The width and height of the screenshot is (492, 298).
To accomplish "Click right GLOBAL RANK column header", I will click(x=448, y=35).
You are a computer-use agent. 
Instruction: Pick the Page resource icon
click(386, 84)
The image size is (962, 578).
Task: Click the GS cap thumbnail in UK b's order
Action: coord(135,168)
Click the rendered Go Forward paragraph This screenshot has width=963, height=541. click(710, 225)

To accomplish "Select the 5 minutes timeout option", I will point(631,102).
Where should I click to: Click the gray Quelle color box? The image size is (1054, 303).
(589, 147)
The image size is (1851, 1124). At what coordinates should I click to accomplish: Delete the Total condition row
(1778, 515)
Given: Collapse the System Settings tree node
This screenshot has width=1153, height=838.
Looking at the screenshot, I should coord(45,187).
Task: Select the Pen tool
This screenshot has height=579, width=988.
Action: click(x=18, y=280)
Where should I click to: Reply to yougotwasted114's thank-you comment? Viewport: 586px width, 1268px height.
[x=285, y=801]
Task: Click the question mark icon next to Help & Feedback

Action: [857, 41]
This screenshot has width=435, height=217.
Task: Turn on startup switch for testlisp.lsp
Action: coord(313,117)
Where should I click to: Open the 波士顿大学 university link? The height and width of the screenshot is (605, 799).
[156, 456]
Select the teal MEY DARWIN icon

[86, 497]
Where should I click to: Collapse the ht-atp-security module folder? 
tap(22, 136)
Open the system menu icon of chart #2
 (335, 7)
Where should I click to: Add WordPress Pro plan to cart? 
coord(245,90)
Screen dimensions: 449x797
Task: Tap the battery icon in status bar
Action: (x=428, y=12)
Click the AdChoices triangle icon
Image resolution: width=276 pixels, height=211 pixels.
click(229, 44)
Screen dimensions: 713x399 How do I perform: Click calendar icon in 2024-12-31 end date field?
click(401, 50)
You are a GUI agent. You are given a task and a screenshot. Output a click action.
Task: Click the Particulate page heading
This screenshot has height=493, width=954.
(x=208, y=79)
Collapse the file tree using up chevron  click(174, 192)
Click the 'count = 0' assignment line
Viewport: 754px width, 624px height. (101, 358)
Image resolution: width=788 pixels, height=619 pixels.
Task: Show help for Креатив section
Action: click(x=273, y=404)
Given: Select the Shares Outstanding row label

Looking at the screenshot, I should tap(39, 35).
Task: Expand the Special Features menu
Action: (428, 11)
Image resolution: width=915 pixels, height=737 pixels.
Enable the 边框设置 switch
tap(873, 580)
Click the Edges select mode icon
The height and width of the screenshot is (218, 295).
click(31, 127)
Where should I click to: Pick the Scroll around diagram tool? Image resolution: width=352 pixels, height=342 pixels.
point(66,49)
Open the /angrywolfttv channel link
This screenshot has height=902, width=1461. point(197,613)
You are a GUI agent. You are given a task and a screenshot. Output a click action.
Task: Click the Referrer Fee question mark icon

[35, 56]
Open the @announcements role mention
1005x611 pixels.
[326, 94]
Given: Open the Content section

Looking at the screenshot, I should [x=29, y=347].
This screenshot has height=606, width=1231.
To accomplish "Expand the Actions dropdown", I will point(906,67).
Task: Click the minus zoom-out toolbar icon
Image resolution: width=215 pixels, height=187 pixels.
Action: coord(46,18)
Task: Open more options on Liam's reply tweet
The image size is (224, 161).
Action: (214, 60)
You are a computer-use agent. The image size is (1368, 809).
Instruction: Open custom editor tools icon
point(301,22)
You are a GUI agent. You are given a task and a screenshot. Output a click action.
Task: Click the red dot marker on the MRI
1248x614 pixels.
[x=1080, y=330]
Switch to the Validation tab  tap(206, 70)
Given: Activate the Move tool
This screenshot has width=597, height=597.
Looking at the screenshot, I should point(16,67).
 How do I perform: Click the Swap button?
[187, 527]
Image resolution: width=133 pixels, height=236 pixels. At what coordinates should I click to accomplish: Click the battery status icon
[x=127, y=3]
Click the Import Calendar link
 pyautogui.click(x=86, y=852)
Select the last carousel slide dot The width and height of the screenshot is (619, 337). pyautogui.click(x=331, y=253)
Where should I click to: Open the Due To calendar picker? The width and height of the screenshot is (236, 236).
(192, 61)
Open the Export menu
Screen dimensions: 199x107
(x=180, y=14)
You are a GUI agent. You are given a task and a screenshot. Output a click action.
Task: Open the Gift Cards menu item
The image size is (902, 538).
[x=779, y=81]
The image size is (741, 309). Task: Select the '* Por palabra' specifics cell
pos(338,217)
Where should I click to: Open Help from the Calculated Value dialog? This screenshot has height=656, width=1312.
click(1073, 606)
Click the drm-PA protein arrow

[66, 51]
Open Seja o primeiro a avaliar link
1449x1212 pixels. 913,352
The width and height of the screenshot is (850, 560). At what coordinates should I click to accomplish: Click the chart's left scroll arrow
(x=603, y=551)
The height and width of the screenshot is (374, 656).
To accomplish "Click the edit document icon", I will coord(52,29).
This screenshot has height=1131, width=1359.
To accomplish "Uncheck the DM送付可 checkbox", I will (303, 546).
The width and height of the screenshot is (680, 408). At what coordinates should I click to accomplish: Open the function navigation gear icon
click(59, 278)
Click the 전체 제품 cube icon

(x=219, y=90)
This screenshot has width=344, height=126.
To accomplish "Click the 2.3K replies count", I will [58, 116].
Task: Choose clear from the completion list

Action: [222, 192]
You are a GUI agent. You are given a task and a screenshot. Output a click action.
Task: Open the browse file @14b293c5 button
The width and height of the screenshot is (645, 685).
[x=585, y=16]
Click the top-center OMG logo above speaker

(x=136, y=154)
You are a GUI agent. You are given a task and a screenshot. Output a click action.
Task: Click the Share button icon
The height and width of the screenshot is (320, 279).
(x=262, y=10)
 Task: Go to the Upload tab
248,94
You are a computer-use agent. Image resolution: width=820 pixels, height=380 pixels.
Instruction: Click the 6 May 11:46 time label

--------------------

[Work to complete]
Across the whole listing, every line must be copied exactly.

[Written response]
The width and height of the screenshot is (492, 298).
To accomplish "Click right GLOBAL RANK column header", I will click(x=448, y=35).
You are a computer-use agent. 
Instruction: Pick the Page resource icon
click(386, 84)
The image size is (962, 578).
Task: Click the GS cap thumbnail in UK b's order
Action: coord(135,168)
Click the rendered Go Forward paragraph This screenshot has width=963, height=541. click(710, 225)

To accomplish "Select the 5 minutes timeout option", I will point(631,102).
Where should I click to: Click the gray Quelle color box? The image size is (1054, 303).
(589, 147)
The image size is (1851, 1124). At what coordinates should I click to accomplish: Delete the Total condition row
(1778, 515)
Given: Collapse the System Settings tree node
This screenshot has width=1153, height=838.
Looking at the screenshot, I should coord(45,187).
Task: Select the Pen tool
This screenshot has height=579, width=988.
Action: click(x=18, y=280)
Where should I click to: Reply to yougotwasted114's thank-you comment? Viewport: 586px width, 1268px height.
[x=285, y=801]
Task: Click the question mark icon next to Help & Feedback

Action: [857, 41]
This screenshot has width=435, height=217.
Task: Turn on startup switch for testlisp.lsp
Action: coord(313,117)
Where should I click to: Open the 波士顿大学 university link? The height and width of the screenshot is (605, 799).
[156, 456]
Select the teal MEY DARWIN icon

[86, 497]
Where should I click to: Collapse the ht-atp-security module folder? 
tap(22, 136)
Open the system menu icon of chart #2
 (335, 7)
Where should I click to: Add WordPress Pro plan to cart? 
coord(245,90)
Screen dimensions: 449x797
Task: Tap the battery icon in status bar
Action: (x=428, y=12)
Click the AdChoices triangle icon
Image resolution: width=276 pixels, height=211 pixels.
click(229, 44)
Screen dimensions: 713x399 How do I perform: Click calendar icon in 2024-12-31 end date field?
click(401, 50)
You are a GUI agent. You are given a task and a screenshot. Output a click action.
Task: Click the Particulate page heading
This screenshot has height=493, width=954.
(x=208, y=79)
Collapse the file tree using up chevron  click(174, 192)
Click the 'count = 0' assignment line
Viewport: 754px width, 624px height. (101, 358)
Image resolution: width=788 pixels, height=619 pixels.
Task: Show help for Креатив section
Action: click(x=273, y=404)
Given: Select the Shares Outstanding row label

Looking at the screenshot, I should tap(39, 35).
Task: Expand the Special Features menu
Action: (428, 11)
Image resolution: width=915 pixels, height=737 pixels.
Enable the 边框设置 switch
tap(873, 580)
Click the Edges select mode icon
The height and width of the screenshot is (218, 295).
click(31, 127)
Where should I click to: Pick the Scroll around diagram tool? Image resolution: width=352 pixels, height=342 pixels.
point(66,49)
Open the /angrywolfttv channel link
This screenshot has height=902, width=1461. point(197,613)
You are a GUI agent. You are given a task and a screenshot. Output a click action.
Task: Click the Referrer Fee question mark icon

[35, 56]
Open the @announcements role mention
1005x611 pixels.
[326, 94]
Given: Open the Content section

Looking at the screenshot, I should [x=29, y=347].
This screenshot has height=606, width=1231.
To accomplish "Expand the Actions dropdown", I will point(906,67).
Task: Click the minus zoom-out toolbar icon
Image resolution: width=215 pixels, height=187 pixels.
Action: coord(46,18)
Task: Open more options on Liam's reply tweet
The image size is (224, 161).
Action: (214, 60)
You are a computer-use agent. The image size is (1368, 809).
Instruction: Open custom editor tools icon
point(301,22)
You are a GUI agent. You are given a task and a screenshot. Output a click action.
Task: Click the red dot marker on the MRI
1248x614 pixels.
[x=1080, y=330]
Switch to the Validation tab  tap(206, 70)
Given: Activate the Move tool
This screenshot has width=597, height=597.
Looking at the screenshot, I should point(16,67).
 How do I perform: Click the Swap button?
[187, 527]
Image resolution: width=133 pixels, height=236 pixels. At what coordinates should I click to accomplish: Click the battery status icon
[x=127, y=3]
Click the Import Calendar link
 pyautogui.click(x=86, y=852)
Select the last carousel slide dot The width and height of the screenshot is (619, 337). pyautogui.click(x=331, y=253)
Where should I click to: Open the Due To calendar picker? The width and height of the screenshot is (236, 236).
(192, 61)
Open the Export menu
Screen dimensions: 199x107
(x=180, y=14)
You are a GUI agent. You are given a task and a screenshot. Output a click action.
Task: Open the Gift Cards menu item
The image size is (902, 538).
[x=779, y=81]
The image size is (741, 309). Task: Select the '* Por palabra' specifics cell
pos(338,217)
Where should I click to: Open Help from the Calculated Value dialog? This screenshot has height=656, width=1312.
click(1073, 606)
Click the drm-PA protein arrow

[66, 51]
Open Seja o primeiro a avaliar link
1449x1212 pixels. 913,352
The width and height of the screenshot is (850, 560). At what coordinates should I click to accomplish: Click the chart's left scroll arrow
(x=603, y=551)
The height and width of the screenshot is (374, 656).
To accomplish "Click the edit document icon", I will coord(52,29).
This screenshot has height=1131, width=1359.
To accomplish "Uncheck the DM送付可 checkbox", I will (303, 546).
The width and height of the screenshot is (680, 408). At what coordinates should I click to accomplish: Open the function navigation gear icon
click(59, 278)
Click the 전체 제품 cube icon

(x=219, y=90)
This screenshot has width=344, height=126.
To accomplish "Click the 2.3K replies count", I will [58, 116].
Task: Choose clear from the completion list

Action: [222, 192]
You are a GUI agent. You are given a task and a screenshot. Output a click action.
Task: Open the browse file @14b293c5 button
The width and height of the screenshot is (645, 685).
[x=585, y=16]
Click the top-center OMG logo above speaker

(x=136, y=154)
You are a GUI agent. You are given a task and a screenshot. Output a click action.
Task: Click the Share button icon
The height and width of the screenshot is (320, 279).
(x=262, y=10)
 Task: Go to the Upload tab
248,94
You are a computer-use agent. Image resolution: width=820 pixels, height=380 pixels.
Instruction: Click the 6 May 11:46 time label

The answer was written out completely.